THE RECORDS
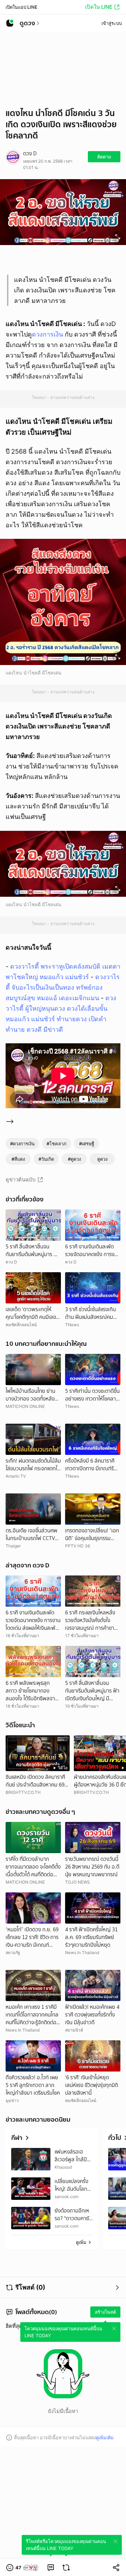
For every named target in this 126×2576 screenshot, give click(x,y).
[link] (51, 2568)
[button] (22, 2568)
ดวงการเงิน (47, 334)
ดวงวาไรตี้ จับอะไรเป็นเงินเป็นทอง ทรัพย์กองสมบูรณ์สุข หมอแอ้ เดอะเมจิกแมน (63, 987)
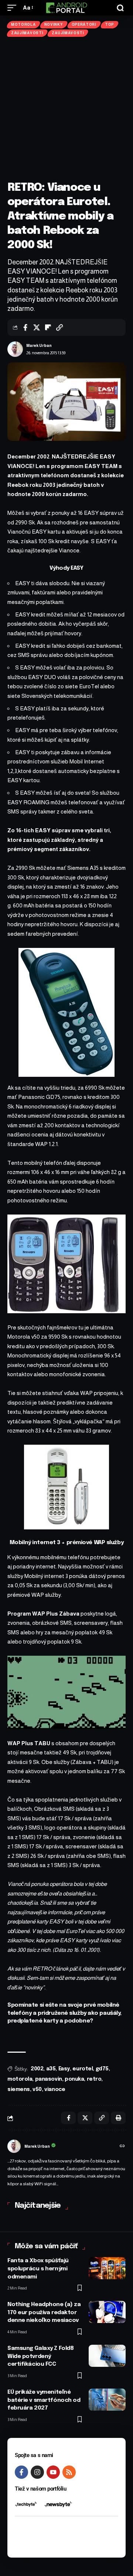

ACTIVITY
Restate word for word the lines starting at the one that contains "[link] (51, 2568)" and ending at the last line of the data. Skip every picture.

ANSWER TO THIS EXERCISE
[link] (51, 2568)
[button] (22, 2568)
ดวงการเงิน (47, 334)
ดวงวาไรตี้ จับอะไรเป็นเงินเป็นทอง ทรัพย์กองสมบูรณ์สุข หมอแอ้ เดอะเมจิกแมน (63, 987)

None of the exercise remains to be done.